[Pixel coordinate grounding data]
= = = = = = =
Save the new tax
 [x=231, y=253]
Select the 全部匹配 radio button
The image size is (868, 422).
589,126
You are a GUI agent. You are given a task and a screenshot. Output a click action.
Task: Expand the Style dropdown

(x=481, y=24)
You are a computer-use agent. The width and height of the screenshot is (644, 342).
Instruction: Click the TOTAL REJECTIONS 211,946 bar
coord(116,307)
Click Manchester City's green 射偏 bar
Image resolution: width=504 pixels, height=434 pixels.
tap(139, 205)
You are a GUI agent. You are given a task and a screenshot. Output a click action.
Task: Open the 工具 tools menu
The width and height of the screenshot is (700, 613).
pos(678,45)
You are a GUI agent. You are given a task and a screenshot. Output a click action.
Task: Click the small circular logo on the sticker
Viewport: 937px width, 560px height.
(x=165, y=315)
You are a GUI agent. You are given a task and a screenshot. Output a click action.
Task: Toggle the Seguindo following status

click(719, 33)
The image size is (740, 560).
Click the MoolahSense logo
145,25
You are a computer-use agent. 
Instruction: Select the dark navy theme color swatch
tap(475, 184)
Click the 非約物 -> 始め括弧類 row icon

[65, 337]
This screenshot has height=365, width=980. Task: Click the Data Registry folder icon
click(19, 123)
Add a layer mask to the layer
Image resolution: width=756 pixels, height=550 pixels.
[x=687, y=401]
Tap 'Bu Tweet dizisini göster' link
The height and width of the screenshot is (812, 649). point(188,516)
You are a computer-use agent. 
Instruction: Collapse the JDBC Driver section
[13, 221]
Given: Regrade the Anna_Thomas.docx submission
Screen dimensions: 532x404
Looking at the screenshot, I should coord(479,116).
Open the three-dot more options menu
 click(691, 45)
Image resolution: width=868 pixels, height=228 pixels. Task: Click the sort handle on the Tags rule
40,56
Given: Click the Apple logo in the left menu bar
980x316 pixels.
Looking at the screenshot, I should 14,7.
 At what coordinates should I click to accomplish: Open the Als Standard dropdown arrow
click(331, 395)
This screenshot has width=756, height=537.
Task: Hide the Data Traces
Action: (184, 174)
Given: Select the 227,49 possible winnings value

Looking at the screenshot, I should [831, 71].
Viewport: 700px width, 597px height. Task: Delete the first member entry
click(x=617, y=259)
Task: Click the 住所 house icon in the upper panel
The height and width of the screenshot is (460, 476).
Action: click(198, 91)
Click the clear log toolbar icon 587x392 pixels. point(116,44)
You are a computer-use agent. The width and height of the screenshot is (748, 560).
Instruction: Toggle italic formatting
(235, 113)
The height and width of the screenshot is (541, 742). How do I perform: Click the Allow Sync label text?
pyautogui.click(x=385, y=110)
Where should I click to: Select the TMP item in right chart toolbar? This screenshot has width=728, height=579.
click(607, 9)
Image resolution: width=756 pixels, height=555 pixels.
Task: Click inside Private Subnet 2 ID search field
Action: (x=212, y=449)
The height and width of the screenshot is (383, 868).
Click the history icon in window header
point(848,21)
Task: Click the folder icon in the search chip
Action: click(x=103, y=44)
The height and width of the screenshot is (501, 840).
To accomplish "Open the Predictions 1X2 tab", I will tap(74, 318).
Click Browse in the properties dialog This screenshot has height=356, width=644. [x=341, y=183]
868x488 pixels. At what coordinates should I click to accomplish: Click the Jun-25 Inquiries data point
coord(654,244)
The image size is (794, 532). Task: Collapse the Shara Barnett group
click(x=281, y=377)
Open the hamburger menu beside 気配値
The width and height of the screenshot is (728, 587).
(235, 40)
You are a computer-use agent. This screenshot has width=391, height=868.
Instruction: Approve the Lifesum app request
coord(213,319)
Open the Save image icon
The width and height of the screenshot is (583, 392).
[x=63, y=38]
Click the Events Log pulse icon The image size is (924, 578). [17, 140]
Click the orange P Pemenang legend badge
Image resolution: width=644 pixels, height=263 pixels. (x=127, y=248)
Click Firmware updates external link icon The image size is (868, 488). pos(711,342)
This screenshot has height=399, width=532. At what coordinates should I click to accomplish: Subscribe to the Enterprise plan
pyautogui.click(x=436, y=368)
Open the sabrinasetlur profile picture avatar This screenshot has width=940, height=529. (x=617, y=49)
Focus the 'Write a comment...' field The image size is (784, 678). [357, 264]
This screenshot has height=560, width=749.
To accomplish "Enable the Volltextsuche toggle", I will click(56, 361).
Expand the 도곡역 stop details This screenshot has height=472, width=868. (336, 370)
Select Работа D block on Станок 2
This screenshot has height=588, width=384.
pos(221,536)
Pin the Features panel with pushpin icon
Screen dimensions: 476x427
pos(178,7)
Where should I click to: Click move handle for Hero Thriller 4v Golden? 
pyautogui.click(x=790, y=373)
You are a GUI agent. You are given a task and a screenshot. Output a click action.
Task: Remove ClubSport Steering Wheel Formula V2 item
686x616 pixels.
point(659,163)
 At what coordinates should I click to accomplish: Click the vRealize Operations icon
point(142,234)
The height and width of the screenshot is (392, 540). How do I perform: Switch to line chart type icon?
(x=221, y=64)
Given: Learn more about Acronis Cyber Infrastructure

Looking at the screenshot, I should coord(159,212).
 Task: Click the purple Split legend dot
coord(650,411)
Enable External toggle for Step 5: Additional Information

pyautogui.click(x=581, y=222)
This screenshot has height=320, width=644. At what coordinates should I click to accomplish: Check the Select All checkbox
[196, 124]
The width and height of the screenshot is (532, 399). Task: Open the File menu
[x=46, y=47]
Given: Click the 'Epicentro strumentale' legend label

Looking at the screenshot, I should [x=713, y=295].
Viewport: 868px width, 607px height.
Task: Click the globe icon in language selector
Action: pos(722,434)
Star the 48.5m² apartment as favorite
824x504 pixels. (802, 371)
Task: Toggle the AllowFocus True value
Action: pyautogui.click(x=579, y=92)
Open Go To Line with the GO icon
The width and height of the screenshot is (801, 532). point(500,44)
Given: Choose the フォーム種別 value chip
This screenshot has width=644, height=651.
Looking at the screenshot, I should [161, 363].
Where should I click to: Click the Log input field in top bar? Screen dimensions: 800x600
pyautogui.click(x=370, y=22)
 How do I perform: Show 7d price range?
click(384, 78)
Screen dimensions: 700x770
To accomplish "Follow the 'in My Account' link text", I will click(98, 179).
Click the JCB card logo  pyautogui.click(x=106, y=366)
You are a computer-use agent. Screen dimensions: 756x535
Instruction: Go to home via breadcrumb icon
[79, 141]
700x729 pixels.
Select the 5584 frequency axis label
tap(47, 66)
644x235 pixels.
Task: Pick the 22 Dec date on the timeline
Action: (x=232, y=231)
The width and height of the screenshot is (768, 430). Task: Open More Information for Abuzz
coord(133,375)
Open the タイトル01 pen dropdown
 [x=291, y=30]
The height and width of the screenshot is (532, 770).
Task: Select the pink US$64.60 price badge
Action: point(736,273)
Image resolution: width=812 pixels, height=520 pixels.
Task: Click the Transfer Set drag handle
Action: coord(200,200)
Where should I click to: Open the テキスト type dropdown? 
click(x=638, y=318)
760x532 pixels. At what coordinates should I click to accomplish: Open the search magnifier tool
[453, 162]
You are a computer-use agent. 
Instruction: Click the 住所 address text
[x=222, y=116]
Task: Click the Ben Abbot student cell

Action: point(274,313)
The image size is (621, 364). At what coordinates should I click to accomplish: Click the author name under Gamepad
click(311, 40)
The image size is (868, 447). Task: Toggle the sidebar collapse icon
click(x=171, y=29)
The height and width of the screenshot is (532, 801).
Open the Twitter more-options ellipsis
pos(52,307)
= = = = = = =
_Your assignment_
Preserving every character, copy the records above out again.

_Output of the exercise_
Save the new tax
 [x=231, y=253]
Select the 全部匹配 radio button
The image size is (868, 422).
589,126
You are a GUI agent. You are given a task and a screenshot. Output a click action.
Task: Expand the Style dropdown

(x=481, y=24)
You are a computer-use agent. The width and height of the screenshot is (644, 342).
Instruction: Click the TOTAL REJECTIONS 211,946 bar
coord(116,307)
Click Manchester City's green 射偏 bar
Image resolution: width=504 pixels, height=434 pixels.
tap(139, 205)
You are a GUI agent. You are given a task and a screenshot. Output a click action.
Task: Open the 工具 tools menu
The width and height of the screenshot is (700, 613).
pos(678,45)
You are a GUI agent. You are given a task and a screenshot. Output a click action.
Task: Click the small circular logo on the sticker
Viewport: 937px width, 560px height.
(x=165, y=315)
You are a GUI agent. You are given a task and a screenshot. Output a click action.
Task: Toggle the Seguindo following status

click(719, 33)
The image size is (740, 560).
Click the MoolahSense logo
145,25
You are a computer-use agent. 
Instruction: Select the dark navy theme color swatch
tap(475, 184)
Click the 非約物 -> 始め括弧類 row icon

[65, 337]
This screenshot has height=365, width=980. Task: Click the Data Registry folder icon
click(19, 123)
Add a layer mask to the layer
Image resolution: width=756 pixels, height=550 pixels.
[x=687, y=401]
Tap 'Bu Tweet dizisini göster' link
The height and width of the screenshot is (812, 649). point(188,516)
You are a computer-use agent. 
Instruction: Collapse the JDBC Driver section
[13, 221]
Given: Regrade the Anna_Thomas.docx submission
Screen dimensions: 532x404
Looking at the screenshot, I should coord(479,116).
Open the three-dot more options menu
 click(691, 45)
Image resolution: width=868 pixels, height=228 pixels. Task: Click the sort handle on the Tags rule
40,56
Given: Click the Apple logo in the left menu bar
980x316 pixels.
Looking at the screenshot, I should 14,7.
 At what coordinates should I click to accomplish: Open the Als Standard dropdown arrow
click(331, 395)
This screenshot has width=756, height=537.
Task: Hide the Data Traces
Action: (184, 174)
Given: Select the 227,49 possible winnings value

Looking at the screenshot, I should [831, 71].
Viewport: 700px width, 597px height. Task: Delete the first member entry
click(x=617, y=259)
Task: Click the 住所 house icon in the upper panel
The height and width of the screenshot is (460, 476).
Action: click(198, 91)
Click the clear log toolbar icon 587x392 pixels. point(116,44)
You are a computer-use agent. The width and height of the screenshot is (748, 560).
Instruction: Toggle italic formatting
(235, 113)
The height and width of the screenshot is (541, 742). How do I perform: Click the Allow Sync label text?
pyautogui.click(x=385, y=110)
Where should I click to: Select the TMP item in right chart toolbar? This screenshot has width=728, height=579.
click(607, 9)
Image resolution: width=756 pixels, height=555 pixels.
Task: Click inside Private Subnet 2 ID search field
Action: (x=212, y=449)
The height and width of the screenshot is (383, 868).
Click the history icon in window header
point(848,21)
Task: Click the folder icon in the search chip
Action: click(x=103, y=44)
The height and width of the screenshot is (501, 840).
To accomplish "Open the Predictions 1X2 tab", I will tap(74, 318).
Click Browse in the properties dialog This screenshot has height=356, width=644. [x=341, y=183]
868x488 pixels. At what coordinates should I click to accomplish: Click the Jun-25 Inquiries data point
coord(654,244)
The image size is (794, 532). Task: Collapse the Shara Barnett group
click(x=281, y=377)
Open the hamburger menu beside 気配値
The width and height of the screenshot is (728, 587).
(235, 40)
You are a computer-use agent. This screenshot has width=391, height=868.
Instruction: Approve the Lifesum app request
coord(213,319)
Open the Save image icon
The width and height of the screenshot is (583, 392).
[x=63, y=38]
Click the Events Log pulse icon The image size is (924, 578). [17, 140]
Click the orange P Pemenang legend badge
Image resolution: width=644 pixels, height=263 pixels. (x=127, y=248)
Click Firmware updates external link icon The image size is (868, 488). pos(711,342)
This screenshot has height=399, width=532. At what coordinates should I click to accomplish: Subscribe to the Enterprise plan
pyautogui.click(x=436, y=368)
Open the sabrinasetlur profile picture avatar This screenshot has width=940, height=529. (x=617, y=49)
Focus the 'Write a comment...' field The image size is (784, 678). [357, 264]
This screenshot has height=560, width=749.
To accomplish "Enable the Volltextsuche toggle", I will click(56, 361).
Expand the 도곡역 stop details This screenshot has height=472, width=868. (336, 370)
Select Работа D block on Станок 2
This screenshot has height=588, width=384.
pos(221,536)
Pin the Features panel with pushpin icon
Screen dimensions: 476x427
pos(178,7)
Where should I click to: Click move handle for Hero Thriller 4v Golden? 
pyautogui.click(x=790, y=373)
You are a GUI agent. You are given a task and a screenshot. Output a click action.
Task: Remove ClubSport Steering Wheel Formula V2 item
686x616 pixels.
point(659,163)
 At what coordinates should I click to accomplish: Click the vRealize Operations icon
point(142,234)
The height and width of the screenshot is (392, 540). How do I perform: Switch to line chart type icon?
(x=221, y=64)
Given: Learn more about Acronis Cyber Infrastructure

Looking at the screenshot, I should coord(159,212).
 Task: Click the purple Split legend dot
coord(650,411)
Enable External toggle for Step 5: Additional Information

pyautogui.click(x=581, y=222)
This screenshot has height=320, width=644. At what coordinates should I click to accomplish: Check the Select All checkbox
[196, 124]
The width and height of the screenshot is (532, 399). Task: Open the File menu
[x=46, y=47]
Given: Click the 'Epicentro strumentale' legend label

Looking at the screenshot, I should [x=713, y=295].
Viewport: 868px width, 607px height.
Task: Click the globe icon in language selector
Action: pos(722,434)
Star the 48.5m² apartment as favorite
824x504 pixels. (802, 371)
Task: Toggle the AllowFocus True value
Action: pyautogui.click(x=579, y=92)
Open Go To Line with the GO icon
The width and height of the screenshot is (801, 532). point(500,44)
Given: Choose the フォーム種別 value chip
This screenshot has width=644, height=651.
Looking at the screenshot, I should [161, 363].
Where should I click to: Click the Log input field in top bar? Screen dimensions: 800x600
pyautogui.click(x=370, y=22)
 How do I perform: Show 7d price range?
click(384, 78)
Screen dimensions: 700x770
To accomplish "Follow the 'in My Account' link text", I will click(98, 179).
Click the JCB card logo  pyautogui.click(x=106, y=366)
You are a computer-use agent. Screen dimensions: 756x535
Instruction: Go to home via breadcrumb icon
[79, 141]
700x729 pixels.
Select the 5584 frequency axis label
tap(47, 66)
644x235 pixels.
Task: Pick the 22 Dec date on the timeline
Action: (x=232, y=231)
The width and height of the screenshot is (768, 430). Task: Open More Information for Abuzz
coord(133,375)
Open the タイトル01 pen dropdown
 [x=291, y=30]
The height and width of the screenshot is (532, 770).
Task: Select the pink US$64.60 price badge
Action: point(736,273)
Image resolution: width=812 pixels, height=520 pixels.
Task: Click the Transfer Set drag handle
Action: coord(200,200)
Where should I click to: Open the テキスト type dropdown? 
click(x=638, y=318)
760x532 pixels. At what coordinates should I click to accomplish: Open the search magnifier tool
[453, 162]
You are a computer-use agent. 
Instruction: Click the 住所 address text
[x=222, y=116]
Task: Click the Ben Abbot student cell

Action: point(274,313)
The image size is (621, 364). At what coordinates should I click to accomplish: Click the author name under Gamepad
click(311, 40)
The image size is (868, 447). Task: Toggle the sidebar collapse icon
click(x=171, y=29)
The height and width of the screenshot is (532, 801).
Open the Twitter more-options ellipsis
pos(52,307)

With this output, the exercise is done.